The authors have declared that no competing interests exist.

Figures

Figure 1
Figure 1. Two ways in which host relatedness may effect a pathogen's ability to host shift.
The bars at the tips of the trees show a measure of pathogen infection success, with the bar in red representing the pathogen's natural host species. (A) The pathogen is less successful in host clades more distantly related to its natural host. (B) “Patches” of highly susceptible—or highly resistant—clades of hosts, may be scattered across the host phylogeny independently from their distance from the natural host. All of the species in the clade labelled “a” are equally distantly related from the pathogen's natural host. However, the species in the clade marked “b” are highly susceptible, despite being distantly related to the natural host.
Figure 2
Figure 2. Examples of parallel adaptations following host shifts.
(A) Parallel genetic changes in five replicate lines of Hibiscus chlorotic ring spot virus. The white boxes represent the viral genome, and the coloured blocks represent mutations. The virus naturally infects Hibiscus plants, but following five passages in an alternate host, (Chenopodium quinoa) the same eight mutations repeatedly occur . (B) Parallel genetic changes in codon 30 of the gag gene (Met to Arg) following three independent transfers of SIVcpz into humans . When a chimp was subsequently infected with HIV-1, the residue reverted back to Met. The coloured blocks represent either a Met (yellow) or Arg (blue) at codon position 30 in the HIV gag gene. (C) Parallel changes in protein function following independent transfers of SIVs from chimpanzees (HIV-1) and sooty mangabeys (HIV-2) into humans. SIV Nef protein does not antagonise tetherin in humans, and so other HIV proteins have evolved the ability to antagonise tetherin . The exception to this is HIV-1 group O viruses, which do not appear to have evolved anti-tetherin activity. In HIV-1 group N viruses the evolution of anti-tetherin activity in Vpu may have come at a cost, as Vpu no longer degrades CD4 receptors to aid the release of viral particles . The coloured gene names in the schematic represent the gene that provides the anti-tetherin function in that host and viral lineage.
Figure 3
Figure 3. Examples of how patterns of host shifts can affect the distribution of pathogens across the host phylogeny.

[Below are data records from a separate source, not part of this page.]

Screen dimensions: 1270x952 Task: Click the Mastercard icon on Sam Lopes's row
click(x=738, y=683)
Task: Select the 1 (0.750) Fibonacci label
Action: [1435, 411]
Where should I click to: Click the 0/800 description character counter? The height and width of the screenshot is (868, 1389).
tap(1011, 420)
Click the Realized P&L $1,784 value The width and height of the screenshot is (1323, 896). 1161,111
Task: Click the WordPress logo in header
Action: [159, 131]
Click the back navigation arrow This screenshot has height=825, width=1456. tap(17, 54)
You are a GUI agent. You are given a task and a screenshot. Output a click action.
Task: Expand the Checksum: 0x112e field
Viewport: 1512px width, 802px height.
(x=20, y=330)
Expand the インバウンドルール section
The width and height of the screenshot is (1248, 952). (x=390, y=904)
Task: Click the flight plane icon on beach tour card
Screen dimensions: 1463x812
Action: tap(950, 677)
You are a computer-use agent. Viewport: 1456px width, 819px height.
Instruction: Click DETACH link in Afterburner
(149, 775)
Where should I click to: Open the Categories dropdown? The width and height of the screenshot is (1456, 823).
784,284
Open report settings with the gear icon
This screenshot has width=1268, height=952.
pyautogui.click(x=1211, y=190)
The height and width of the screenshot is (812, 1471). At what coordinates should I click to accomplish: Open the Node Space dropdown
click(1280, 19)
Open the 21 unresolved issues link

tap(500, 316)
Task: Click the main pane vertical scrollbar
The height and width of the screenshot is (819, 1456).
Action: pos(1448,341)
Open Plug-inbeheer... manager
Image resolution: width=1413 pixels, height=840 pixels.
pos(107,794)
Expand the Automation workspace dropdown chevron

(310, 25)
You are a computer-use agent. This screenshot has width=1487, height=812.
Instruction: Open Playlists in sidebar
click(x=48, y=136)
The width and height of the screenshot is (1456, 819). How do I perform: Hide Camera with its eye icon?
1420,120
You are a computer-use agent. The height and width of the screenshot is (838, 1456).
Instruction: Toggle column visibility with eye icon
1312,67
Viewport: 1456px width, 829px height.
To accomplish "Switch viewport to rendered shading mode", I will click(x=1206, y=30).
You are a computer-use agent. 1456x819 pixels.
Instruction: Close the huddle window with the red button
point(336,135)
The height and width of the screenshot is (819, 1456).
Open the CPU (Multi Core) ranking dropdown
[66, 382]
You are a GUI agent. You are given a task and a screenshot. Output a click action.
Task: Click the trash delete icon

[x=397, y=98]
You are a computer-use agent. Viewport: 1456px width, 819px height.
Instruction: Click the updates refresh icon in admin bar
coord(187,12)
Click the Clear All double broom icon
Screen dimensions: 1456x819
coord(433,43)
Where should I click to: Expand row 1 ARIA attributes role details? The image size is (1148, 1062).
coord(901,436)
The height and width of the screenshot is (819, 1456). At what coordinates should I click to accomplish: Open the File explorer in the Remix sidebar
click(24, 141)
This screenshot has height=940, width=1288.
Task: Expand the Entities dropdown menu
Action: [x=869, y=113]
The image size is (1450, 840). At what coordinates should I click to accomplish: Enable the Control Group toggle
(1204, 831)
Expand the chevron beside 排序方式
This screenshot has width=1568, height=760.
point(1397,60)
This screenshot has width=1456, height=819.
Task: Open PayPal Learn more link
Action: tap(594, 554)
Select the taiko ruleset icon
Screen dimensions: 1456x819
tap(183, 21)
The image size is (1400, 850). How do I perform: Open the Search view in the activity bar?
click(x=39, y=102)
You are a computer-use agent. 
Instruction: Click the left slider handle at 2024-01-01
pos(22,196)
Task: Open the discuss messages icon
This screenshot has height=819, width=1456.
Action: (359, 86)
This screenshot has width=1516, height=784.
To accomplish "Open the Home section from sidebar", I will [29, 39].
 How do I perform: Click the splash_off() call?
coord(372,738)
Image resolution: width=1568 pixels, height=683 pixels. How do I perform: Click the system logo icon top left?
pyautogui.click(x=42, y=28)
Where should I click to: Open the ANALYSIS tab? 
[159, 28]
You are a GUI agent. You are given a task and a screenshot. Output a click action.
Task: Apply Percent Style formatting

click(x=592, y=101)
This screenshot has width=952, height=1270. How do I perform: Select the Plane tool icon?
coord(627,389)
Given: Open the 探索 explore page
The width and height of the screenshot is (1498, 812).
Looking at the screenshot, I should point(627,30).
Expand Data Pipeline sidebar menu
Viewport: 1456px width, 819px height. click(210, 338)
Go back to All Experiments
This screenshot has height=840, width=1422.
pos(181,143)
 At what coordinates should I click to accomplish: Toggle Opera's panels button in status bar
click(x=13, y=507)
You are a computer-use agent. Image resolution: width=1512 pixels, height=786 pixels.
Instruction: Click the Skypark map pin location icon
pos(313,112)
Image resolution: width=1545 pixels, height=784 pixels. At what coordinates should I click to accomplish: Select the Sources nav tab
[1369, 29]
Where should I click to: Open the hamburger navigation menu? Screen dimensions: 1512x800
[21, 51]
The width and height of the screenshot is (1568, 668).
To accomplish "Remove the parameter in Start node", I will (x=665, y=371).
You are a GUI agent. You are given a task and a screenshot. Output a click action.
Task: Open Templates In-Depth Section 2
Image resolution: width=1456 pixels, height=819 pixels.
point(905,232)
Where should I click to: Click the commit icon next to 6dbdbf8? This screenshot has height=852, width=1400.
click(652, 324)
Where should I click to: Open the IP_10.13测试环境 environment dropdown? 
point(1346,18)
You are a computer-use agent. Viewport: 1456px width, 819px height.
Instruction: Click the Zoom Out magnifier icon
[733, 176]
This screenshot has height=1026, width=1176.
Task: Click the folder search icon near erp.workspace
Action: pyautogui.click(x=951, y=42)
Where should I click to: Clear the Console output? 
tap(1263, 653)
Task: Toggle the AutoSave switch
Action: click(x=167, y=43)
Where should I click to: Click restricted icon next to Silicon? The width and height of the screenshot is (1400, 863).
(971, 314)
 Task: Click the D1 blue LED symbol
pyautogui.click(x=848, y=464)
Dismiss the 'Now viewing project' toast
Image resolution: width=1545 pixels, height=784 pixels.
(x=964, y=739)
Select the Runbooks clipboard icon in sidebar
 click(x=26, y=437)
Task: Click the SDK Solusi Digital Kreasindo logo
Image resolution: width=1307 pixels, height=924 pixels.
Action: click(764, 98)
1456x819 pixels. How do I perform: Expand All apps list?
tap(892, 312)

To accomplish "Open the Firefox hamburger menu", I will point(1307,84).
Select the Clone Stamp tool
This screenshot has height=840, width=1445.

Each column shows the presence of a different pathogen, with a coloured circle representing the presence of that pathogen. In panel A, pathogens preferentially shift between closely related hosts, while in B closely related host species have similar levels of susceptibility to infection, regardless of the source of the pathogen (with two increases in host resistance occurring at the asterisks on the host phylogeny). Both processes result in closely related host species harbouring similar pathogens, and in some host clades harbouring more pathogen species. However, in A, but not B, host species with more close relatives tend to have more pathogens. For example, the phylogenetically isolated species at the bottom of the tree is not infected by any of the three pathogens in A, but is in B.